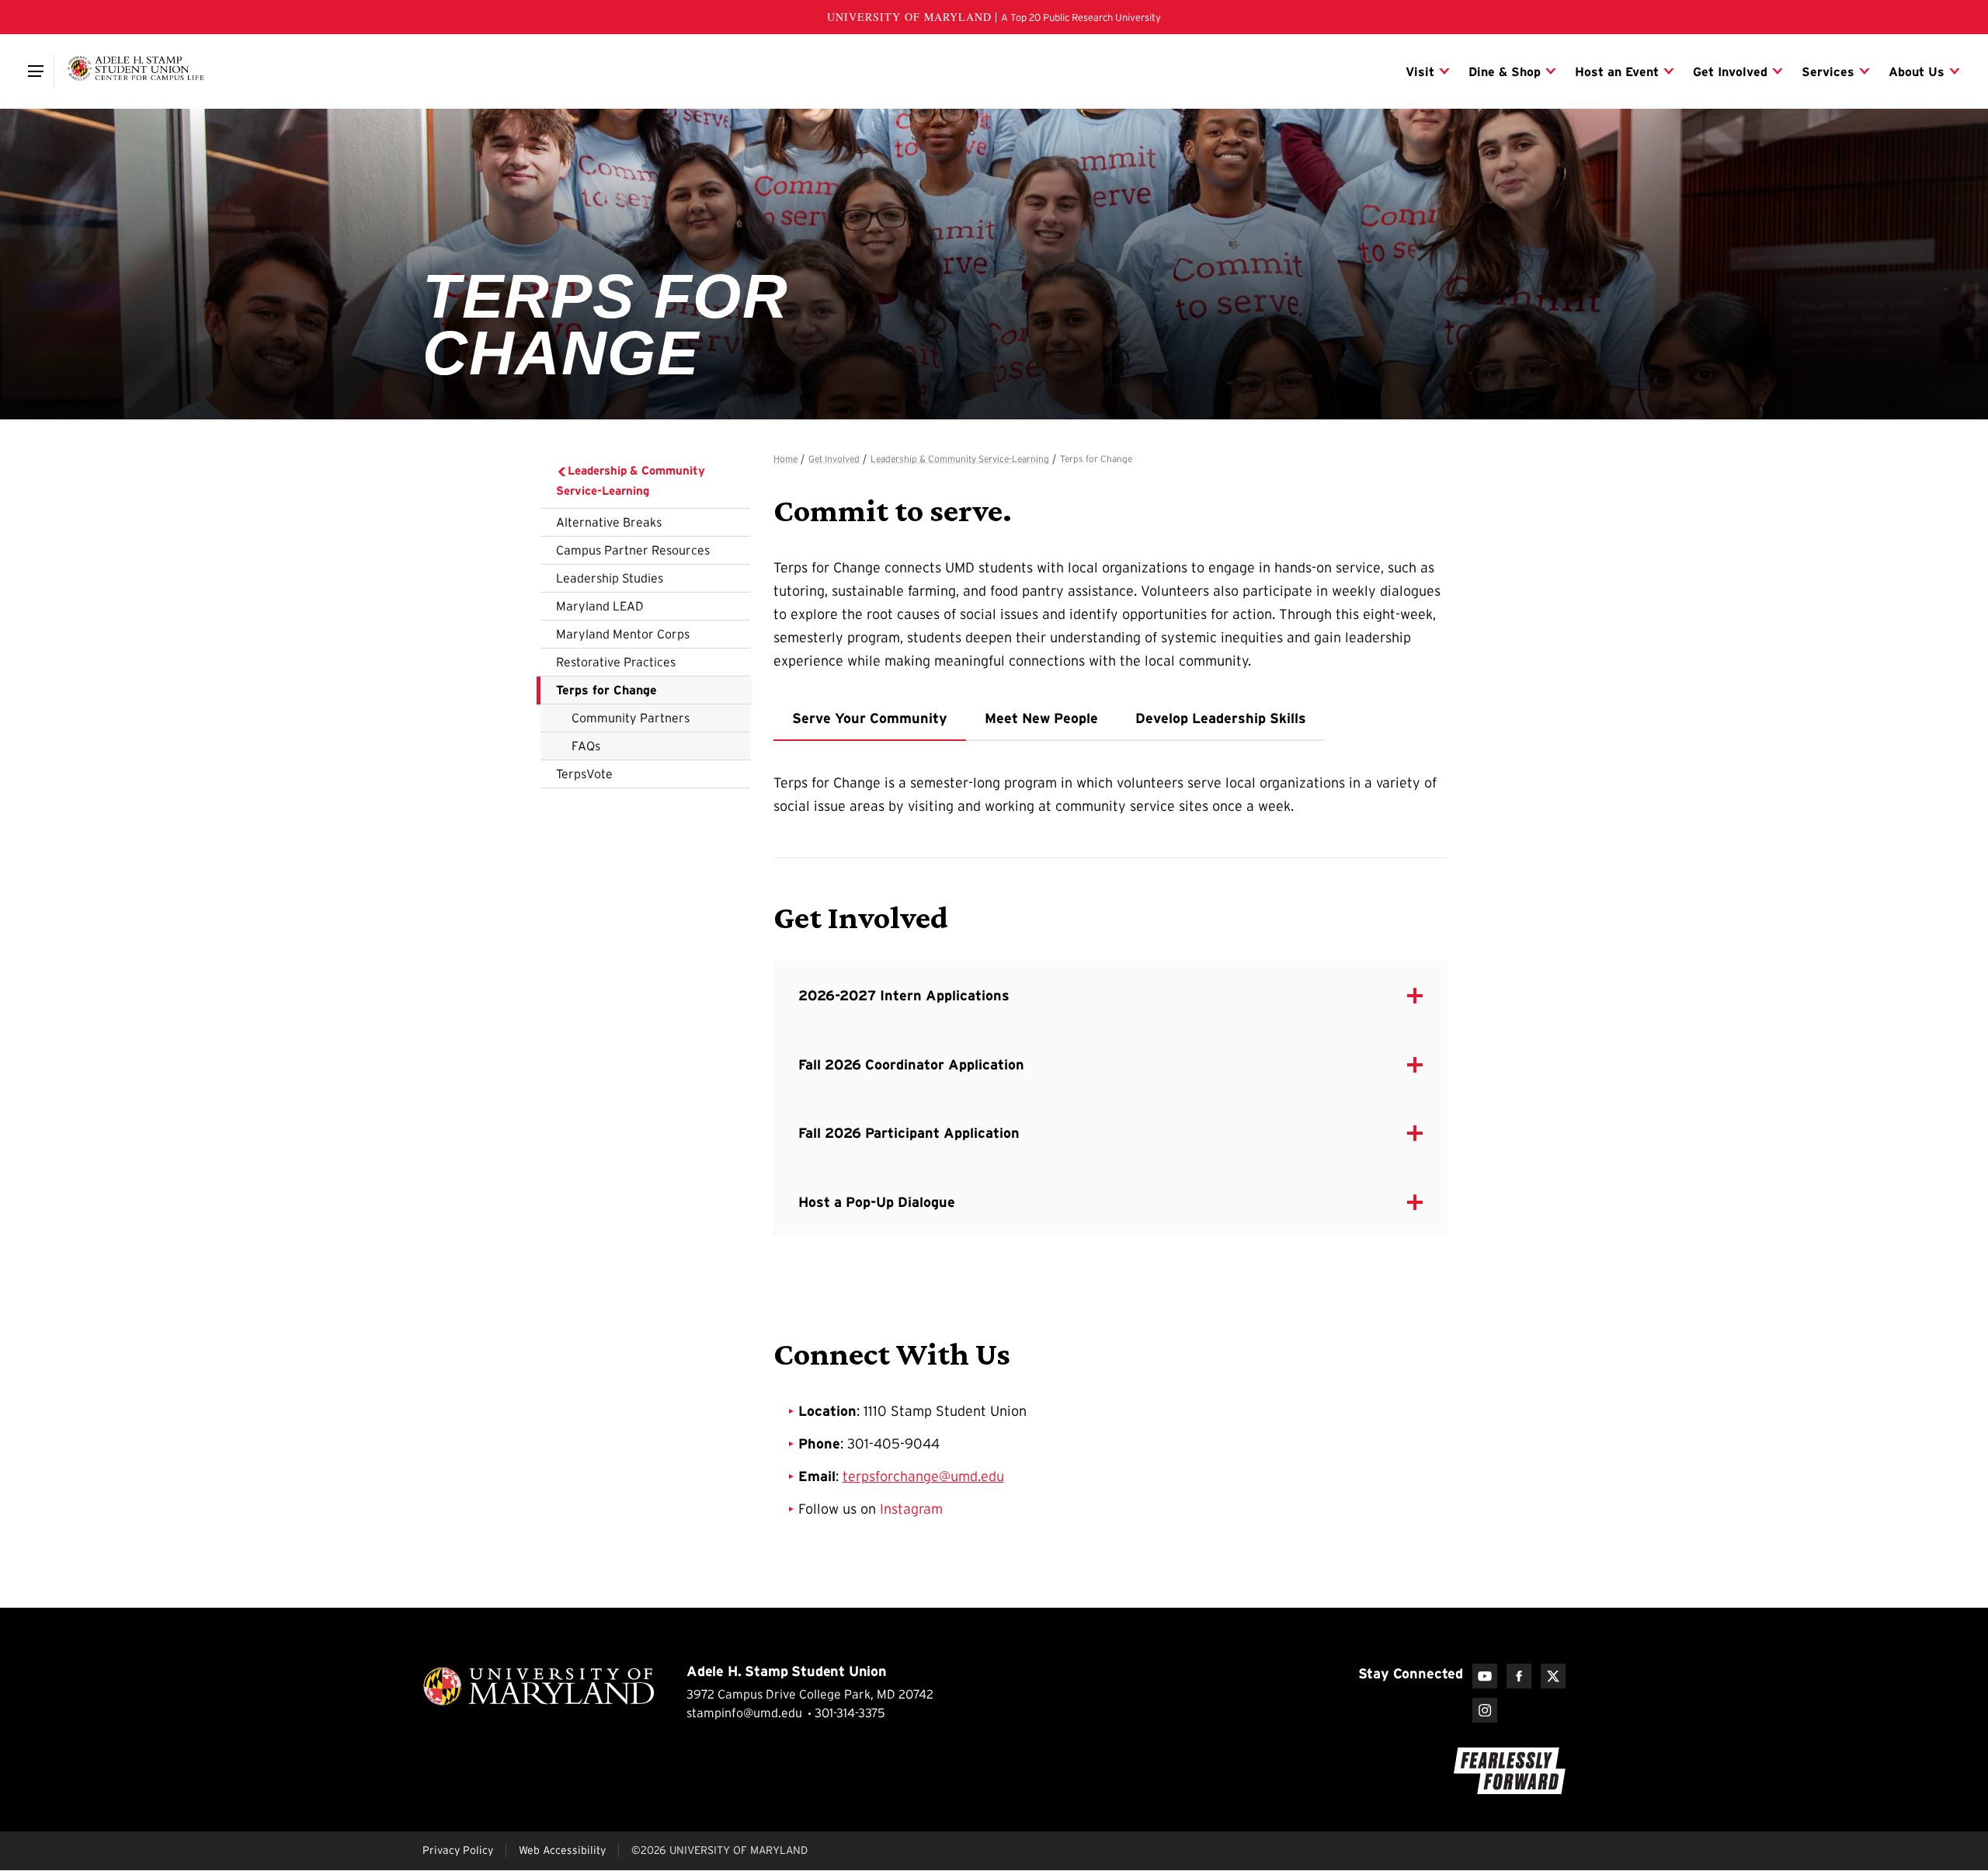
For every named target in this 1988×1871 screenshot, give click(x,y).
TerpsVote (584, 774)
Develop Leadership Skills (1220, 718)
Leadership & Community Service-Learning (630, 480)
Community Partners (631, 718)
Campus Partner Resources (633, 550)
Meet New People (1041, 718)
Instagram (911, 1509)
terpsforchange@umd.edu (923, 1476)
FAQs (586, 746)
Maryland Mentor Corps (623, 634)
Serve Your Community (869, 718)
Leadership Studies (609, 578)
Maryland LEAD (600, 606)
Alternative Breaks (609, 522)
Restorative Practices (616, 662)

******

• **Work to complete**: Pictures are to be left out when the entries above are repeated exactly.

• **Written solution**:
For every named target in this 1988×1871 screenshot, give click(x,y).
TerpsVote (584, 774)
Develop Leadership Skills (1220, 718)
Leadership & Community Service-Learning (630, 480)
Community Partners (631, 718)
Campus Partner Resources (633, 550)
Meet New People (1041, 718)
Instagram (911, 1509)
terpsforchange@umd.edu (923, 1476)
FAQs (586, 746)
Maryland Mentor Corps (623, 634)
Serve Your Community (869, 718)
Leadership Studies (609, 578)
Maryland LEAD (600, 606)
Alternative Breaks (609, 522)
Restorative Practices (616, 662)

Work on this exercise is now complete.